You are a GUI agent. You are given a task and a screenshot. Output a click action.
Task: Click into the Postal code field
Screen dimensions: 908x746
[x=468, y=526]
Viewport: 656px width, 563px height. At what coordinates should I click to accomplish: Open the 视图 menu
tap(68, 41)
☆ ☆ ☆ ☆ ☆
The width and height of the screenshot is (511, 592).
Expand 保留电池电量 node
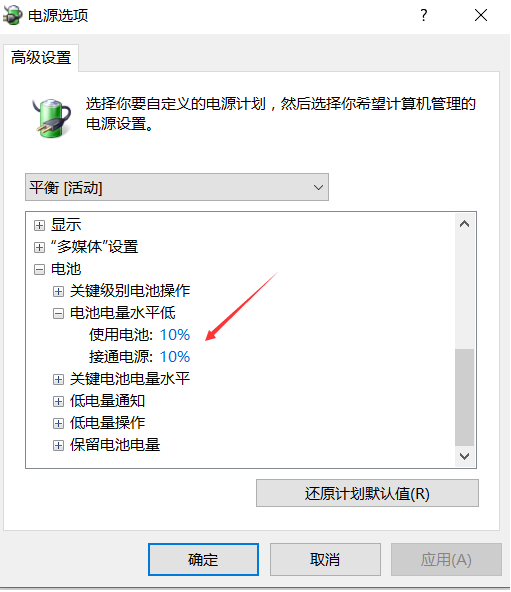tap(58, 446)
☆ ☆ ☆ ☆ ☆
• **INSTRUCTIONS FOR THE TASK**: Which of the lines above include the word "screenshot"? Copy each of them.

• **EXERCISE RESPONSE**:
You are a GUI agent. You are given a task and a screenshot. Output a click action.
The width and height of the screenshot is (511, 592).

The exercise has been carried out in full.